Dallas Park System Climbs in National Ranking

Dallas Park System
Downtown Dallas | Image by Sean Pavone, Shutterstock

Dallas shot up this year’s ranking compiled by the nonprofit Trust for Public Land of the nation’s best park systems.

Among the 100 most populated cities in the U.S., Dallas climbed from No.53 to No.43 this year, according to The Dallas Morning News.

Trust for Public Land provided each city with a ParkScore, a data-driven measurement that awards points based on analyses of five categories: acreage, investment, amenities, access, and equity.

“Access,” for instance, is determined by the percentage of the city’s population living within a 10-minute walk from a park. “Investment” takes into account both public and nonprofit spending on parks and recreation, as well as the hours worked by volunteers.

Dallas scored more than 50 out of 100 possible points in acreage, investment, and access.

Some key findings in these categories include that 73% of Dallas residents live within a 10-minute walk from a park.
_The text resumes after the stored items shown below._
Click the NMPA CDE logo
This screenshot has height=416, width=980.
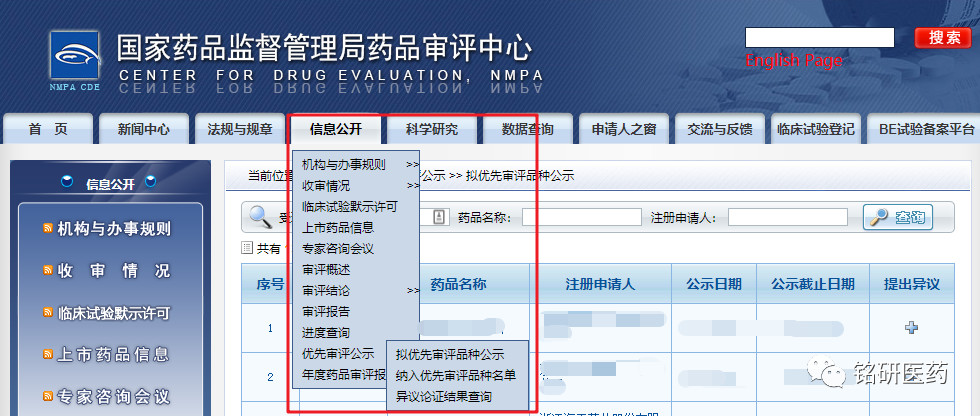75,59
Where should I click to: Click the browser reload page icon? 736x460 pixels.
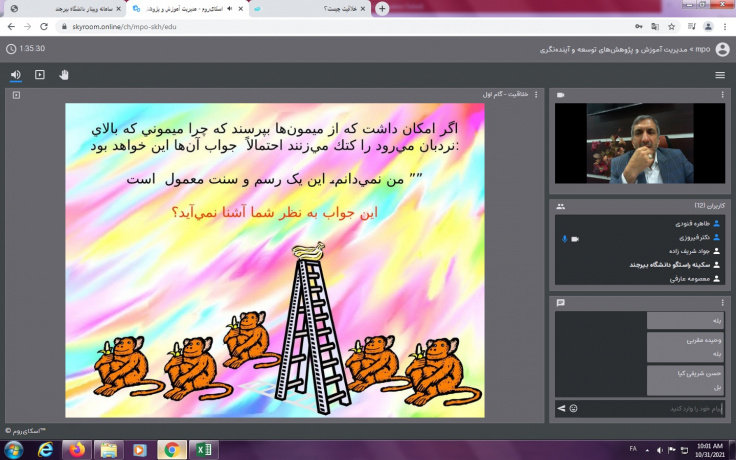46,26
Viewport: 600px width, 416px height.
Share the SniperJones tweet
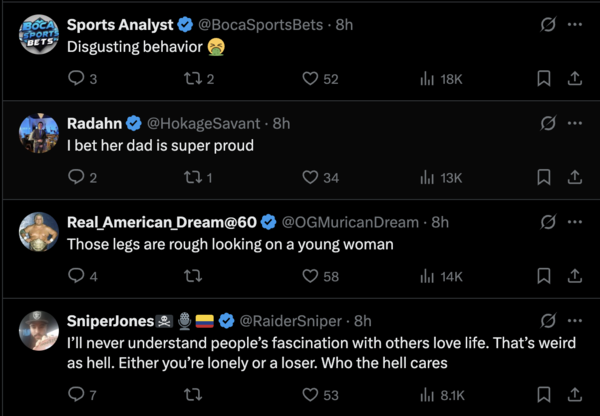575,395
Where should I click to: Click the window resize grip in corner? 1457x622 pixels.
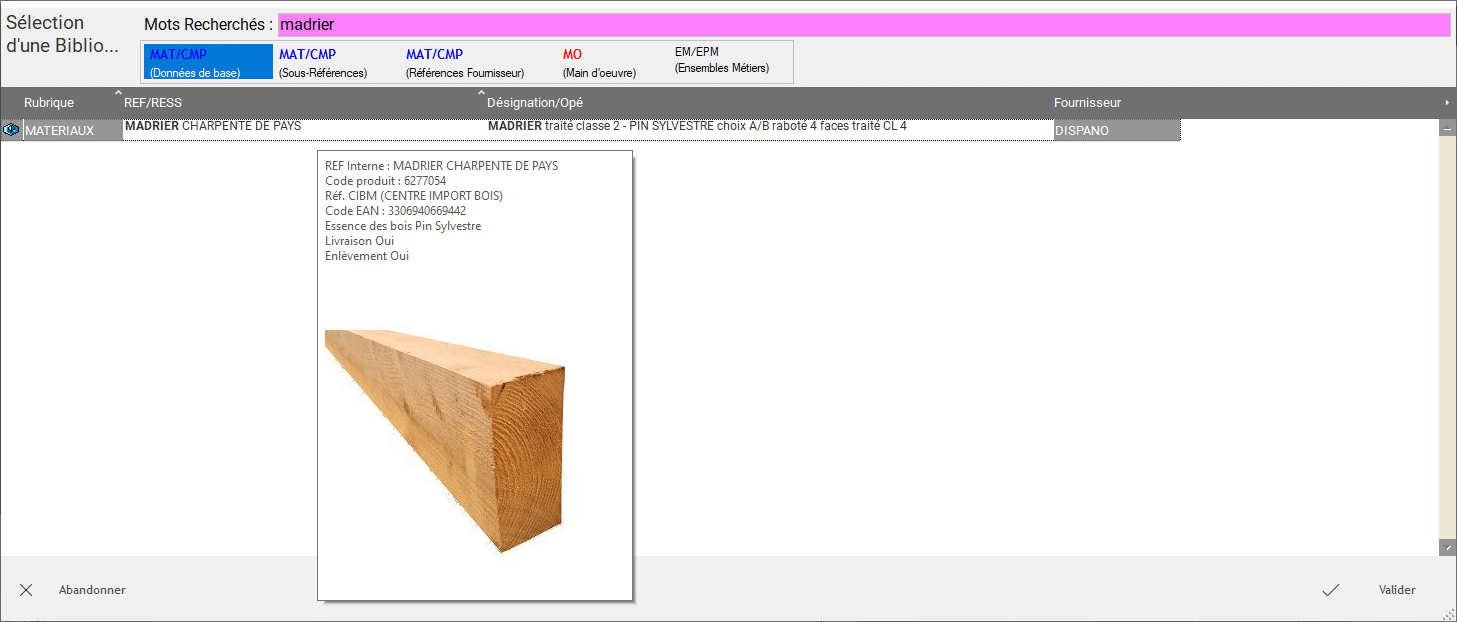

The larger impact of the “access” to green space is multifold. Not only does taking just 20 minutes in nature significantly lower levels of the stress hormone cortisol in the body, but it also makes it easier to lead an active lifestyle.

Obesity is one of the greatest health problems faced by Americans today, especially in Dallas.

Another interesting finding from Dallas’ ParkScore is that the city beats the national average in its spending on green space. A three-year average showed a per capita spending of $124 compared to $108 nationwide.

Yet Dallas’ highest-rated category was “equity” — 69 out of 100 points. This category compares the per capita park space and the number of parks within a 10-minute walk of low-income neighborhoods to that near high-income neighborhoods, among others.

Where Dallas fell short was its amenities, earning only 30 out of 100 points. The score takes into account park features used by residents of all ages, including splash pads, playgrounds, basketball courts, dog parks, as well as recreational and senior centers.

While all of these were relatively low-scoring, the biggest hit Dallas’ ranking took was for its number of bathrooms — 0.2 per 10,000 people for a score of 1 out of 100.

Although still quite a ways from No.19 Plano, which ranked highest in the Lone Star State, Dallas’ 10-spot bump is a much-needed nod to the City’s Park and Recreation Department.

As The Dallas Express has covered, City departments have been besieged by calamities brought on just as much by internal dysfunctions as by external malefactors. These include a backlogged permitting process, a rising homicide rate, an increasing vagrant and homeless population, and an alleged cyber ransomware attack.

Dallas’ Park and Recreation Department has avoided much of this drama, despite having the highest number of job vacancies, the worst turnover rate, and a budget overspent by an estimated $2.5 million.

As The Dallas Express reported, one major contributor to Dallas’ greening is the nonprofit Parks for Downtown Dallas, which has been supporting the City in creating public parks since 2015.

More parks are likely on the way, as Dallas Mayor Eric Johnson named Garrett Boone the city’s first-ever greening czar in April, as The Dallas Express reported.

Together with the Park and Recreation Department and the local Trust for Public Land team, Boone is reviewing a list of vacant City-owned properties that might be converted into parks, according to the DMN.

While coming up on the heels of Austin at No.41, Dallas has a long way to go before catching up with the top five: Washington, D.C., St. Paul, Minnesota, Minneapolis, Irvine, California, and Arlington, Virginia.